§ Saved data entries:
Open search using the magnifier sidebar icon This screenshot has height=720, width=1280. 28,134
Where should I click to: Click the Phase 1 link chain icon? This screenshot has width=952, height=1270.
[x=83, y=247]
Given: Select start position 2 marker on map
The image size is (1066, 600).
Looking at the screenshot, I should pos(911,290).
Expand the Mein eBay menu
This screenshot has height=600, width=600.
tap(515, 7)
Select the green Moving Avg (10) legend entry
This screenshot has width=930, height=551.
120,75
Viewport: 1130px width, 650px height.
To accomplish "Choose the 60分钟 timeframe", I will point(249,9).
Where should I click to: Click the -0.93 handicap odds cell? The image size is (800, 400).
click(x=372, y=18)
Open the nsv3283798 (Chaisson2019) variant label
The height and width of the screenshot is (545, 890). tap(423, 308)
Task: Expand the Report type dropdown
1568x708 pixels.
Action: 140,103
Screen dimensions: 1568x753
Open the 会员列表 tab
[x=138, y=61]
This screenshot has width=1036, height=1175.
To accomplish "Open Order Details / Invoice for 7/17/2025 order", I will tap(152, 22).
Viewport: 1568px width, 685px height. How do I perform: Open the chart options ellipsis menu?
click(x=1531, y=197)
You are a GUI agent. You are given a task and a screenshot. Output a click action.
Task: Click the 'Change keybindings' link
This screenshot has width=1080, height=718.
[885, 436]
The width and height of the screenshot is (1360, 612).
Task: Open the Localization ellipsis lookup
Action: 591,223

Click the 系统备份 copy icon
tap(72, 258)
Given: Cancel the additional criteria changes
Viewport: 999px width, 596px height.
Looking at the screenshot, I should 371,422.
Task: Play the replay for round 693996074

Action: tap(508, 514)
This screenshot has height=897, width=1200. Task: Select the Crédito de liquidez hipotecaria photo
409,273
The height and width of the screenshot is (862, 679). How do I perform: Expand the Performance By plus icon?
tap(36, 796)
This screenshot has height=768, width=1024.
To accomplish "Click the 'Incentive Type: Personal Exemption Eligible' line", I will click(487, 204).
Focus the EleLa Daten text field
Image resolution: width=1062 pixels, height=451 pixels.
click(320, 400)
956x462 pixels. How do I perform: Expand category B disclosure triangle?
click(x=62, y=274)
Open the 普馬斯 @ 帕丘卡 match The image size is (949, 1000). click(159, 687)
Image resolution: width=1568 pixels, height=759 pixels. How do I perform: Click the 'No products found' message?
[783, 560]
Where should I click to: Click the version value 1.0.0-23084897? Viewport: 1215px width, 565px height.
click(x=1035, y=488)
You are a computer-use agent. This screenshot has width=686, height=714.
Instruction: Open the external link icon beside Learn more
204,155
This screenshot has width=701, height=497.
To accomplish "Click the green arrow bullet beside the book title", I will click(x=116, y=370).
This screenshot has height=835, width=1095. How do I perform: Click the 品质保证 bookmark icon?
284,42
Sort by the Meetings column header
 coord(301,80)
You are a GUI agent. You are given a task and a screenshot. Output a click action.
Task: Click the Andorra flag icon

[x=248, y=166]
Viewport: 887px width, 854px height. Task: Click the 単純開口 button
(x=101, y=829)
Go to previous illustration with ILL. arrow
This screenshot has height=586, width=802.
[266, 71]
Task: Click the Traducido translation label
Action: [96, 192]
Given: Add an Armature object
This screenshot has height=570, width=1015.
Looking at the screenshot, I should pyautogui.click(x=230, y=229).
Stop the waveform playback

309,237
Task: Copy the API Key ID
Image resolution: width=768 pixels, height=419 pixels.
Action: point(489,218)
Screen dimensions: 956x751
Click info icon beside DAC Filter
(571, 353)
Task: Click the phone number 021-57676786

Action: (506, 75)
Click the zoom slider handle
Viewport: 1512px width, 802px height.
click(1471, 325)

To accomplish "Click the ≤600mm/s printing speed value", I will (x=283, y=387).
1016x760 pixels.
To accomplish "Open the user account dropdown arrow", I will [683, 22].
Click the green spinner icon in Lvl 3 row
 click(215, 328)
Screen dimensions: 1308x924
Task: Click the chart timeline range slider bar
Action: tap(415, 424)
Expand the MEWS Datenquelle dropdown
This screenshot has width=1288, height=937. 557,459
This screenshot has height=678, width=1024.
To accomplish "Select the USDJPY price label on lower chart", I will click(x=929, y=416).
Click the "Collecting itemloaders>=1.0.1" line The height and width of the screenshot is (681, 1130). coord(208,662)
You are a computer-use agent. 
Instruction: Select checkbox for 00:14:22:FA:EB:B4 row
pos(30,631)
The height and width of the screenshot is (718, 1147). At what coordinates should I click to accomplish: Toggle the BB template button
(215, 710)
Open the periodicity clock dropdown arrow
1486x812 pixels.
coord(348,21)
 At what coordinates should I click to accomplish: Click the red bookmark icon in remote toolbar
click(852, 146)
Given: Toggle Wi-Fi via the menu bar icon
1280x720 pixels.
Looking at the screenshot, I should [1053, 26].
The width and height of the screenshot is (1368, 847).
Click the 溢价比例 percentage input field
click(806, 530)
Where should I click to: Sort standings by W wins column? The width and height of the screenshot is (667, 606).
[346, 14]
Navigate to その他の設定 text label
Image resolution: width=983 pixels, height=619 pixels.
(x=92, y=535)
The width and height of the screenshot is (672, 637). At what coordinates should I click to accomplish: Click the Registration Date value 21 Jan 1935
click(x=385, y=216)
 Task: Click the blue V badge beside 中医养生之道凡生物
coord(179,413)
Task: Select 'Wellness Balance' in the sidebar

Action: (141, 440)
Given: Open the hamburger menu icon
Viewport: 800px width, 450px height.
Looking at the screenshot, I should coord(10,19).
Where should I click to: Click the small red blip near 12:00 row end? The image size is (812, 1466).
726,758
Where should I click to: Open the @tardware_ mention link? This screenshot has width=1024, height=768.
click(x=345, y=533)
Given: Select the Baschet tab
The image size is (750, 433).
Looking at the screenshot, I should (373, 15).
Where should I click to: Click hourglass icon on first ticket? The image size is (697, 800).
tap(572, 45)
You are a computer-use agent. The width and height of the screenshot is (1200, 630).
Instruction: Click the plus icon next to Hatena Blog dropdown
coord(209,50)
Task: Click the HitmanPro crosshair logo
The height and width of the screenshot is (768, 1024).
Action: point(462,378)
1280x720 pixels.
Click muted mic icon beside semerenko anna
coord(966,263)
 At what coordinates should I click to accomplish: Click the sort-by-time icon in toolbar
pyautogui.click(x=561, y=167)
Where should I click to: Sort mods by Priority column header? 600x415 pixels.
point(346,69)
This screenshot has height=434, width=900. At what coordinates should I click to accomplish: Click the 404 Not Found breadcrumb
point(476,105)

§ HOW TO COMPLETE THIS TASK:
Nothing but a number is wanted here: please count the lines in the entries above that include the word "text".

§ OUTPUT BELOW:
2